**EXERCISE DESCRIPTION**
Can you find the lines of the listing that include "Task" and copy every one?

───── DATASET EXTRACT

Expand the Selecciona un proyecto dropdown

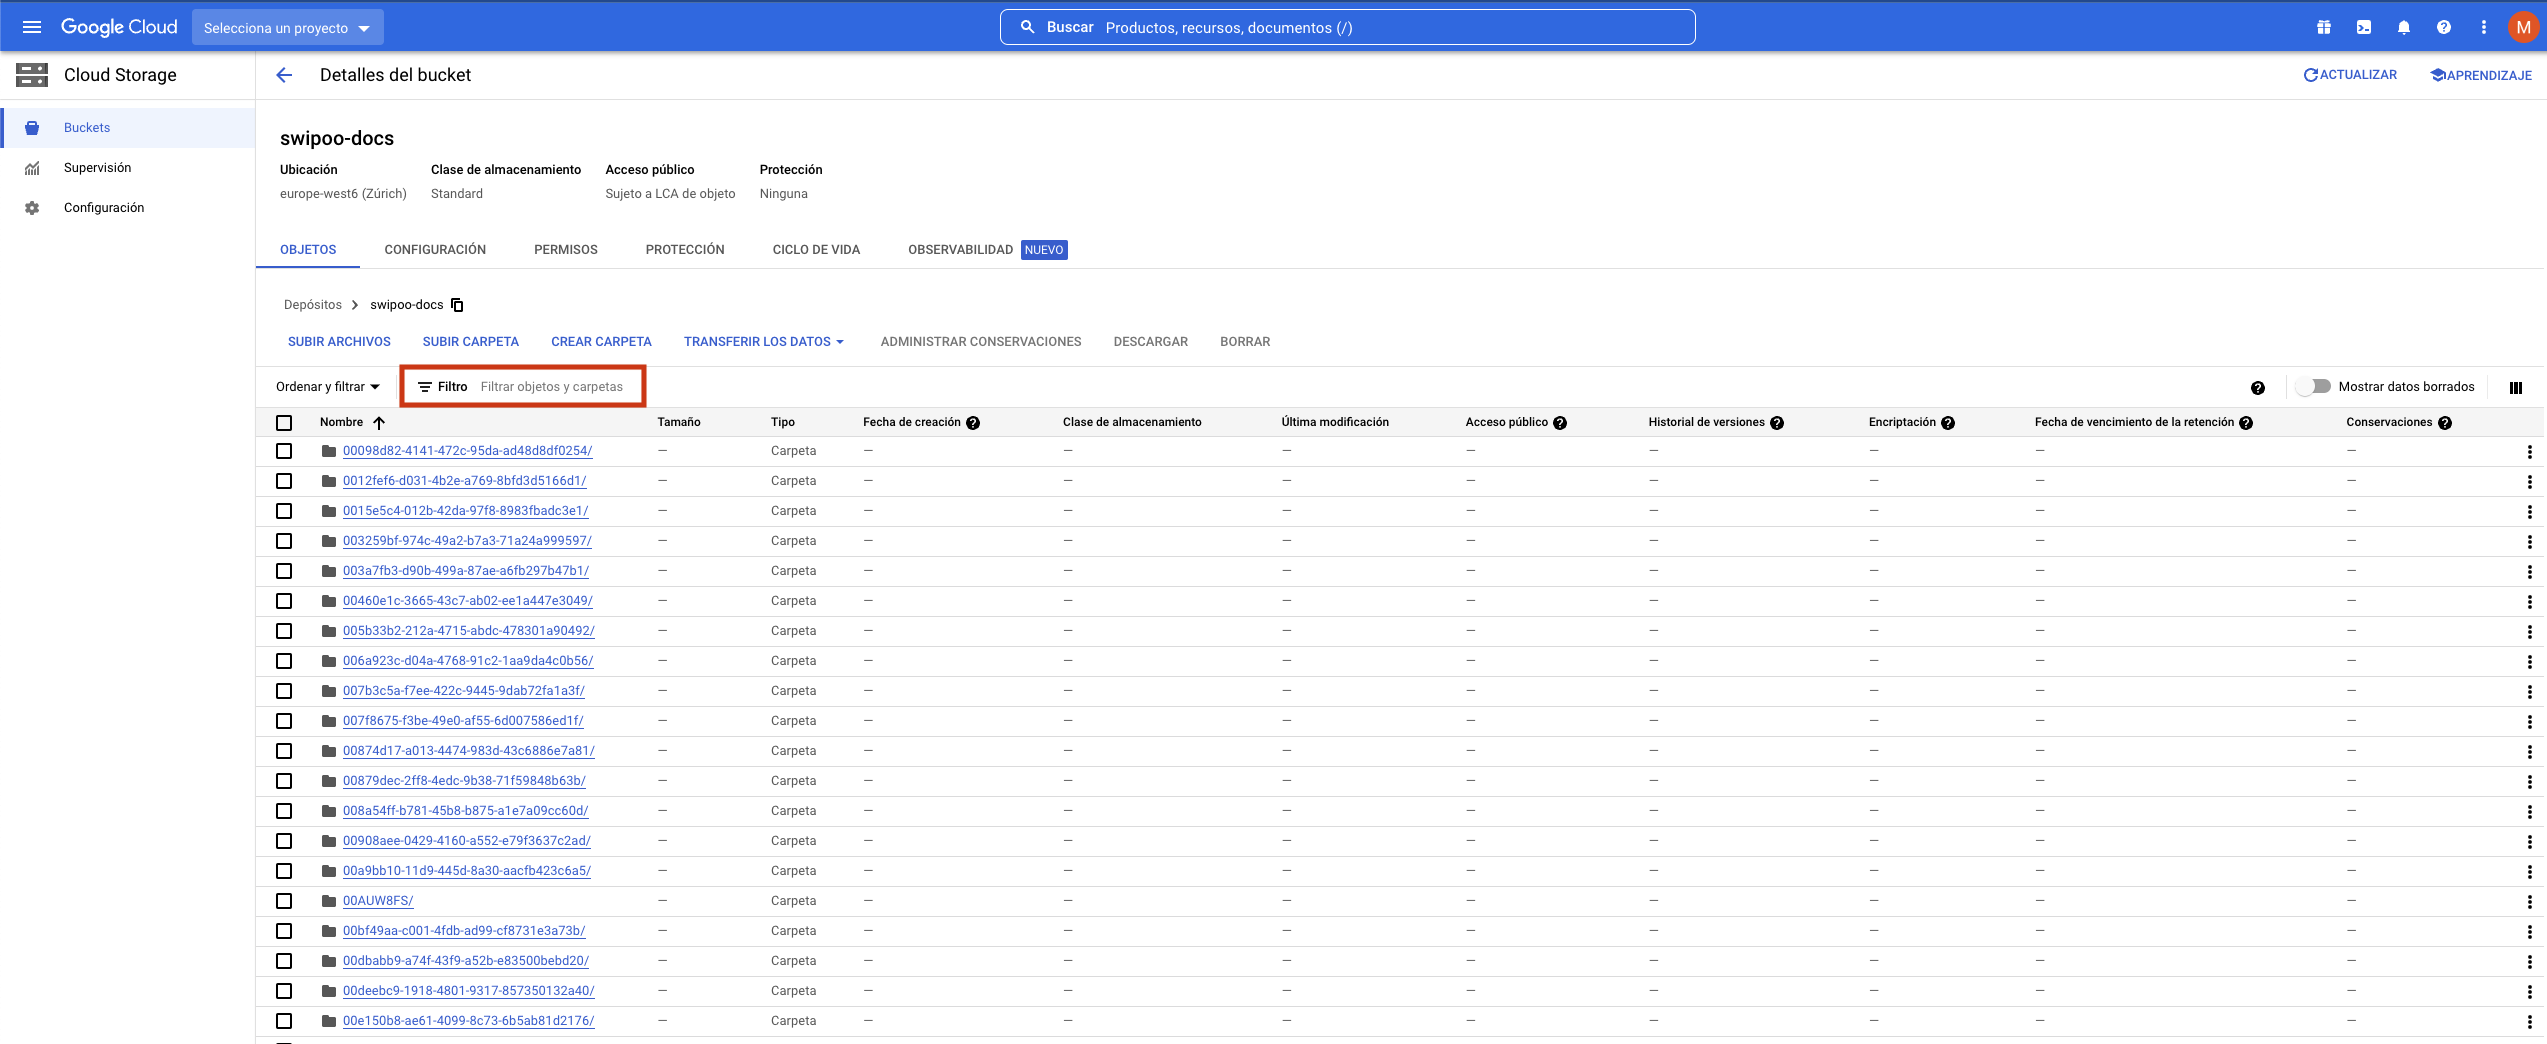[x=287, y=28]
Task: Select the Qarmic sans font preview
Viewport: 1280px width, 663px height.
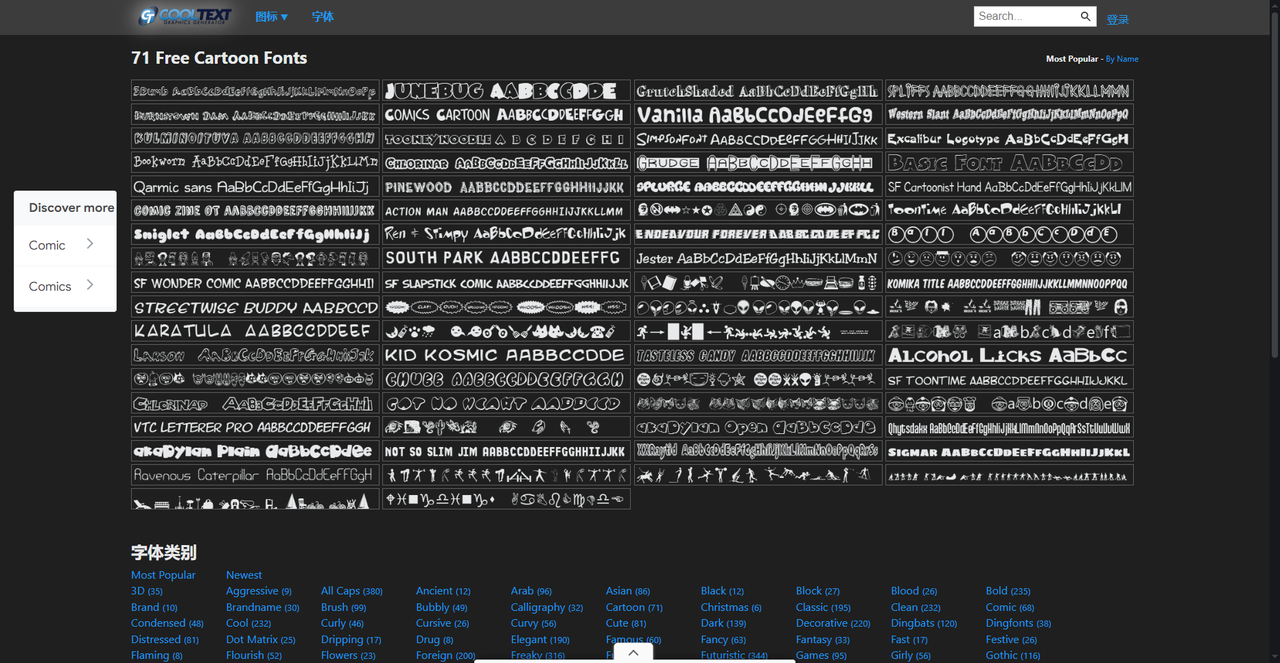Action: [254, 187]
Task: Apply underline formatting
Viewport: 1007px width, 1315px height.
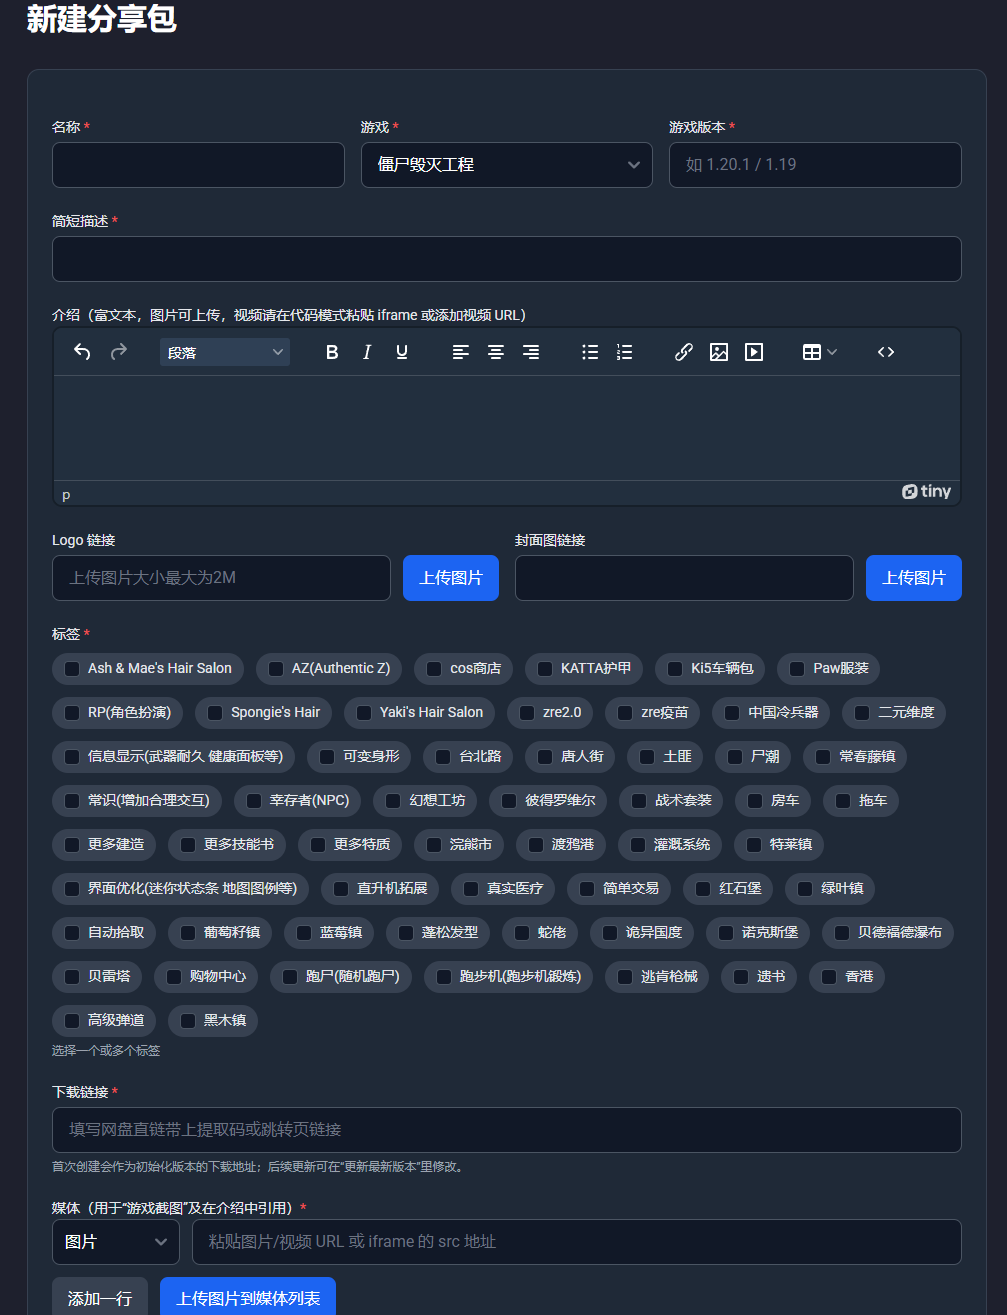Action: tap(402, 352)
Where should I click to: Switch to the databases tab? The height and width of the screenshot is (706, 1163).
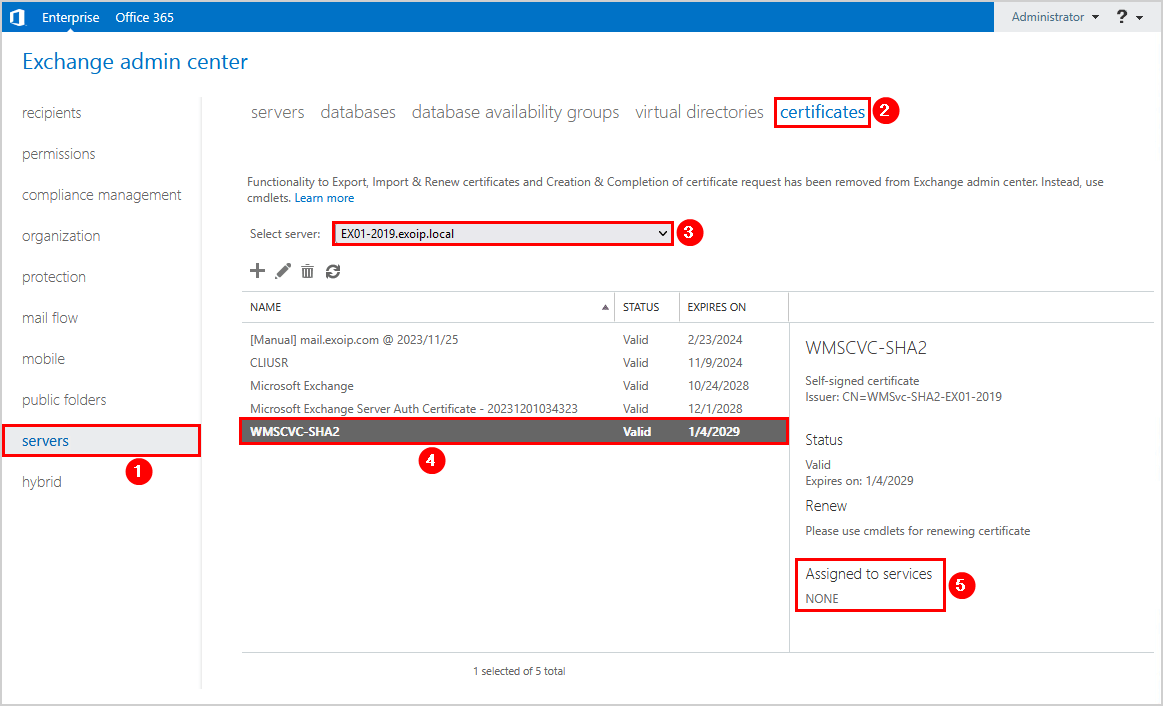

──────────

**RESPONSE**
Task: Select the Qarmic sans font preview
Task: Apply underline formatting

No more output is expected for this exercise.